» Lo que se pide: Reproduce, por favor, el texto literal del fragmento del documento, comenzando en "Era miércoles y" y terminando en "fronteras de género.".

» Fragmento del documento:
######

Era miércoles y octubre al filo de su primera mitad. Era el 2003 y los dos tercios de isla se estaban enterando de lo que era una verdadera crisis. Pero la noche nos salvaba. Tenía 19 y mi compañero de cabecera era blanco inocente, de interior algodonoso. Los penumbrosos pasillos del centro cultural estatal se bebieron mis pasos tardíos y la prisa de quien se sabe atrasado. En el último nivel de la edificación, un escritor residente en la unión americana presentaba su último libro: un texto cuya clasificación les rompe la cabeza a los guardias de las fronteras de género.

######

» Ítems proporcionados:

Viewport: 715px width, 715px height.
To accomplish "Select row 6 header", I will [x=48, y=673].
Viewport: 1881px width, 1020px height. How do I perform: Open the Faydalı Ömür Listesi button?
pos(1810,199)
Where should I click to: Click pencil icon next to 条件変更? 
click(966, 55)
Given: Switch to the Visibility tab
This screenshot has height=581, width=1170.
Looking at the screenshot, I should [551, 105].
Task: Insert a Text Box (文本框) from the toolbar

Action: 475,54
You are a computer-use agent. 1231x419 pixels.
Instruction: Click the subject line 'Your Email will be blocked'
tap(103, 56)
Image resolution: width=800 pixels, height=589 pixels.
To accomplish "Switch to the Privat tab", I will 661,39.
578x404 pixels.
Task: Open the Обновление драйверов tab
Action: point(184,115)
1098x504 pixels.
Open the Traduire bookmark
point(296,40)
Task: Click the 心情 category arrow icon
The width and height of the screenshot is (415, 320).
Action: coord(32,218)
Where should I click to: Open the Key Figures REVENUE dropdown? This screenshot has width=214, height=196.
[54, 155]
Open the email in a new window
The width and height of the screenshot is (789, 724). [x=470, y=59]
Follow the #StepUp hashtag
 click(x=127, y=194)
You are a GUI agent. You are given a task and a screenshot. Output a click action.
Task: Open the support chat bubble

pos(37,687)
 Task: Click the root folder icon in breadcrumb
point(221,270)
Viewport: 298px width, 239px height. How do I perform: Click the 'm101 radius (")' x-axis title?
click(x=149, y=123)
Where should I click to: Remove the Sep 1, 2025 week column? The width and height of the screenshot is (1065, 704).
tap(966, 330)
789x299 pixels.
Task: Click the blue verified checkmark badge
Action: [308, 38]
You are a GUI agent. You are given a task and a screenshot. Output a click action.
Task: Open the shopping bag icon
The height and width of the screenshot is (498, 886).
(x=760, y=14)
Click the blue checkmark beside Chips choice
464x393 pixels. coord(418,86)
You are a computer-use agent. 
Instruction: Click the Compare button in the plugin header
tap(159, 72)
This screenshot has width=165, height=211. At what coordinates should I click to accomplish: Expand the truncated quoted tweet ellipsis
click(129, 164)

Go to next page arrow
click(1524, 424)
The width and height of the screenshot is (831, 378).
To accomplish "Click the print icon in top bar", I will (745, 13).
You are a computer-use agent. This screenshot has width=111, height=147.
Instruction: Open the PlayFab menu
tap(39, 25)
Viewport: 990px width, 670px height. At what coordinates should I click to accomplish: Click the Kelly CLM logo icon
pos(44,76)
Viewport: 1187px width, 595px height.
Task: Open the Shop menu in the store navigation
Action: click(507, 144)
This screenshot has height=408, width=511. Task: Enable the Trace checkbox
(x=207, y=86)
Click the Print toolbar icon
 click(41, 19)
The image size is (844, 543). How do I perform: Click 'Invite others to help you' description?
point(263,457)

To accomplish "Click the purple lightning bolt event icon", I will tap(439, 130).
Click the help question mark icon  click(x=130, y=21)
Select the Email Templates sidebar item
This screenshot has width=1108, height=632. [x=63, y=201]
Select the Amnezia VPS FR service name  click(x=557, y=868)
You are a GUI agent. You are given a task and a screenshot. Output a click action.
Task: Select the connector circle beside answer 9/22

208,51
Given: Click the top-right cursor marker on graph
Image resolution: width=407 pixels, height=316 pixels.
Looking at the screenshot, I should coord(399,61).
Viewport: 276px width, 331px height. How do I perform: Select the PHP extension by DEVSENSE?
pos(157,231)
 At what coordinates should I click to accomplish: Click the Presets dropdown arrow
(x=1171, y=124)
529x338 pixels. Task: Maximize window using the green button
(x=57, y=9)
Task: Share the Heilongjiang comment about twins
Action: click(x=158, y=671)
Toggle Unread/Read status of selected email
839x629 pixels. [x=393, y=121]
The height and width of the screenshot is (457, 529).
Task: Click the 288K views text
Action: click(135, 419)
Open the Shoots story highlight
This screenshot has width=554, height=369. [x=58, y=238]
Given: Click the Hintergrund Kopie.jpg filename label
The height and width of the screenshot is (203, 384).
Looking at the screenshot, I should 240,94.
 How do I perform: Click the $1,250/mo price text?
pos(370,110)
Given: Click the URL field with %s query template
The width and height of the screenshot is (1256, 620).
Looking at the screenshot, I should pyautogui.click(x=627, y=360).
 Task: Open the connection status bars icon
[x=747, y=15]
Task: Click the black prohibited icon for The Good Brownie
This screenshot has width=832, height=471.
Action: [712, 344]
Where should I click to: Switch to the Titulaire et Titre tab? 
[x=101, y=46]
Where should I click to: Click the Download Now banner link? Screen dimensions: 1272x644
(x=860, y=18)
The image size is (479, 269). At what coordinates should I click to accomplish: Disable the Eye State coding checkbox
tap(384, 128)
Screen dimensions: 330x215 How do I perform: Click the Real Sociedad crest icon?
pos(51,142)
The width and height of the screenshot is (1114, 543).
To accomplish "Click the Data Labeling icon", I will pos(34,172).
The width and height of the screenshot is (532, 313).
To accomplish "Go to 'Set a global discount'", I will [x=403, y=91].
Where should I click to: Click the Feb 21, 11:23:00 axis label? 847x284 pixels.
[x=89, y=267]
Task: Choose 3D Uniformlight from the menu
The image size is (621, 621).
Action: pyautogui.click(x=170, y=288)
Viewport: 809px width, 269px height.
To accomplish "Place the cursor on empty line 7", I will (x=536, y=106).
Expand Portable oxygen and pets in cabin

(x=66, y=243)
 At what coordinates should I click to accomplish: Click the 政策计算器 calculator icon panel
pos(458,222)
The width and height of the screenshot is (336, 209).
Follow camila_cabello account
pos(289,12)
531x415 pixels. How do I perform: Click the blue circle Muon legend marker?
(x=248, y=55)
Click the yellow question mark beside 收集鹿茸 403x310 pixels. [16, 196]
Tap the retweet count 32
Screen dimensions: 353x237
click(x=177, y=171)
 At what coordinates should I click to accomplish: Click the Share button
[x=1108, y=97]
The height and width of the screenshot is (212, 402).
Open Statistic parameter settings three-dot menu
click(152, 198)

######

» Respuesta:
Era miércoles y octubre al filo de su primera mitad. Era el 2003 y los dos tercios de isla se estaban enterando de lo que era una verdadera crisis. Pero la noche nos salvaba. Tenía 19 y mi compañero de cabecera era blanco inocente, de interior algodonoso. Los penumbrosos pasillos del centro cultural estatal se bebieron mis pasos tardíos y la prisa de quien se sabe atrasado. En el último nivel de la edificación, un escritor residente en la unión americana presentaba su último libro: un texto cuya clasificación les rompe la cabeza a los guardias de las fronteras de género.